August A. Busch IV, president of Anheuser-Busch, was quoted as saying. “American consumers have a great interest in high-end Asian cuisine and culture, including Asian beer.”
Now that’s high-end, klassy with a “k.” Anybody want to venture a guess as to how she’s holding that glass? It looks like it’s glued to her hand or was done with Photoshop.
Busch continued. “We are aggressively expanding our range of high-end beers to meet the diverse needs of our consumers. The Kirin beers are of the highest quality and have enormous potential, as the Asian influence is rapidly growing. This new agreement enhances a truly global relationship between our two companies. Now, we also share a deeper commitment to each other’s success.”
But the big three Japanese breweries — Asahi, Kirin and Sapporo — are experiencing the same loss of market share the big U.S. brewers are, and for much the same reasons. Japan’s consumers, mirroring their American counterparts, are demanding more flavorful beers. But at the same time, economic difficulties have led to price wars with so many customers shopping on price alone.
This in turn has led to the rise of cheaper beers made with grains other than barley. Because of oppressive taxes on beer in which over a third of a beer’s cost goes to the government, brewers have been making alternative brews using less than 67% malt by using rice, corn or even soybeans as substitutes. These beers can be sold for half of the all-malt beers. But as for taste, most say you get what you pay for. Long term, this is potentially very damaging to the industry.

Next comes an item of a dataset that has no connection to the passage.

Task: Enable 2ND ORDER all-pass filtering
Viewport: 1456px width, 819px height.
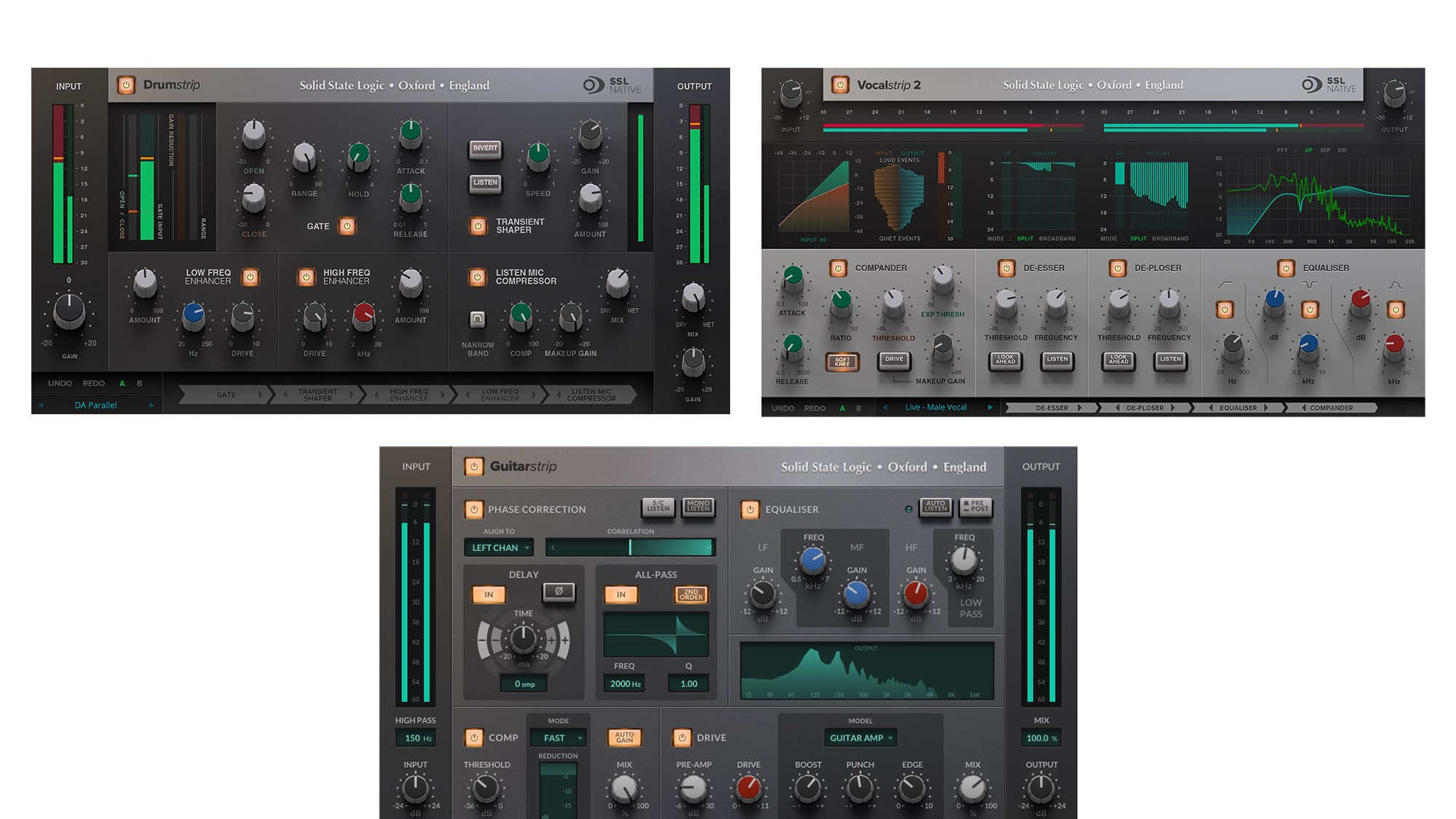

As for Kirin’s story, American businessman William Copeland and German brewmaster Herman Heckard founded the Spring Valley Brewery outside Tokyo in 1870. For luck they put a “Kirin” on the label. A “Kirin” (Qilin in Chinese) is a mythical beast that is generally considered a sign of good luck. Though it was not necessarily lucky for the Spring Valley Brewery, which closed in 1884 and became the Japan Brewery Co. a year later under new owners from Yokohama. In 1907, the Mitsubishi family bought the brewery, renaming it the Kirin Brewery. Kirin is currently the best selling beer in Japan.